**SOURCE TEXT:**

I better lie down next to her now and exercise my tilt to cheer her up, maybe she’ll get her lazy butt up to throw me a snack, which would be a highlight of my day! That’s how low I’ve sunk in my poor dogsistence.
I forgot to mention before that I have a gorgeous neighbour called Lola. She is a brown labrador bitch and she is a little older than me (but not enough to call it creepy!) Our parents know each other from work and yesterday they’ve arranged to meet up for a labradate.
I got there all hopeful and over the moon, because I still remembered how beautiful Lola was and how invitingly she smelled last time I saw her.
At first I played it cool, pretended I wasn’t that desperate.
But we all know that I AM that desperate so I tried to approach her from the right…
..and then from the left…
And finally I made my move
As you can see, she couldn’t be less interested if I was a spot on her collar. All she was bothered about was that green ball in her mouth.

**DATA:**
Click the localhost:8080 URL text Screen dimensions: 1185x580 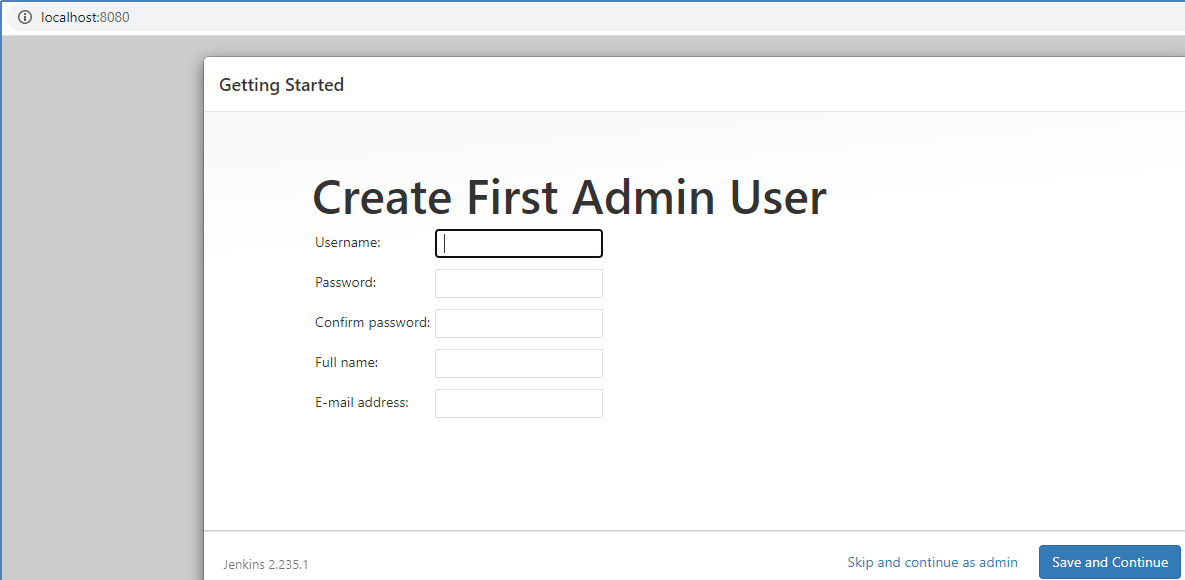85,17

**TASK SET:**
1: In the labradate post, write out everything from "I forgot to" down to "for a labradate.".
2: In the labradate post, what was Lola's only concern?
3: How would you render the sentence "And finally I made my move" from the labradate post in Spanish?
The data was drawn from a different source than the labradate post.

**SOLUTIONS TO THE TASKS:**
1:
I forgot to mention before that I have a gorgeous neighbour called Lola. She is a brown labrador bitch and she is a little older than me (but not enough to call it creepy!) Our parents know each other from work and yesterday they’ve arranged to meet up for a labradate.

2: The green ball in her mouth.

3: Y finalmente di el paso.